‘The Great Raid’ is the story of a little-known, amazing military mission

The soldiers getting into position for ‘The Great Raid’ on Cabanatuan

John Dahl is the last director I would have expected to have been behind The Great Raid, Hollywood’s homage to one of the most heroic and least well-known stories of World War II — the rescue of 510 American and British prisoners from a Japanese POW camp in the Philippines. None of his prior films had any connection with war or the military, and he didn’t have a lot of experience with big “action” sequences.

Of course when Miramax makes a movie; logic is not always involved in the choices being made, so why not Dahl?  What might have seemed a suspect choice before shooting began, the final result shows Dahl was the right person for the job.

The Great Raid is based on not one, but two books that chronicle the true story of the rescue of the 500 plus survivors of the Bataan death march who ended up at the Japanese POW camp at Cabanatuan. They had to be rescued because the Japanese government had ordered they be murdered before the Allies could free them from the POW camp. When the Allied forces commanded by Generals Douglas MacArthur and Walter Kreuger landed on Luzon there was a strong possibility the POWs might be liberated, so the order to kill them was about to be implemented. When General Kreuger learned of this, he ordered a rescue mission be planned and carried out.

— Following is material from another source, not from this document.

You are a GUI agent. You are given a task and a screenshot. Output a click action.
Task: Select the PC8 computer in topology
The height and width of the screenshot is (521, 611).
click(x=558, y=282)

The Great Raid begins by saying it was “Inspired by true events” and gives a bit of a history lesson. It remains fairly faithful to the actual history of the rescue itself. Benjamin Bratt plays the real-life officer who commanded the battalion that was given this mission, Lt. Col Henry Mucci, commander of the 6th Ranger Battalion. Bratt bears a strong resemblance to the man who he gives a fairly accurate portrayal of.  Colonel Mucci was a man who could motivate his soldiers in spite of daunting odds and overwhelming obstacles.  James Franco portrays Captain Robert Prince.  Prince was a non-career officer who wanted nothing more than for the war to end so he can go home to his wife.  In spite of that desire, he planned and lead one of the most daring and successful military rescue operations in the history of warfare. 121 Rangers, aided by several hundred Philippino guerilla soldiers carried out the operation. They suffered only two American and 21 Philippino casualties while rescuing every single prisoner in the camp and killing over 800 Japanese soldiers in the process.

Connie Nielsen in ‘The Great Raid’

We see the planning of and then the carrying out of this operation, done in spite of required changes made on the fly, and some nice additions made in the field that enhance the plan, while inside the camp we witness the horrific conditions the prisoners are forced to live under. Acts of bravery under fire and the military genius of the planning of this operation are demonstrated as the invaders quickly overwhelm and destroy the camp’s guard force, which fights to the very last man.


Connie Nielsen gives a strong performance as Margaret Utinsky, an American nurse in the Philippines at the time.  She was helping the Filipino Resistance in supplying medicines and food to the prisoners at Cabanatuan.

Unlike modern techno-war films where we see the wizardry of weaponry, smart-bombs, fuel-air-explosives, this is war fought in the old style, mano-a-mano. The Great Raid is the kind of war movie that John Wayne used to make (not counting that propaganda statement entitled The Green Berets or the kind of war that George C. Scott’s Patton talked at length about throughout that masterpiece.

Dahl’s work deserved better than to sit on a shelf for two years and it deserves more than a limited, poorly-timed release. It is worth seeing.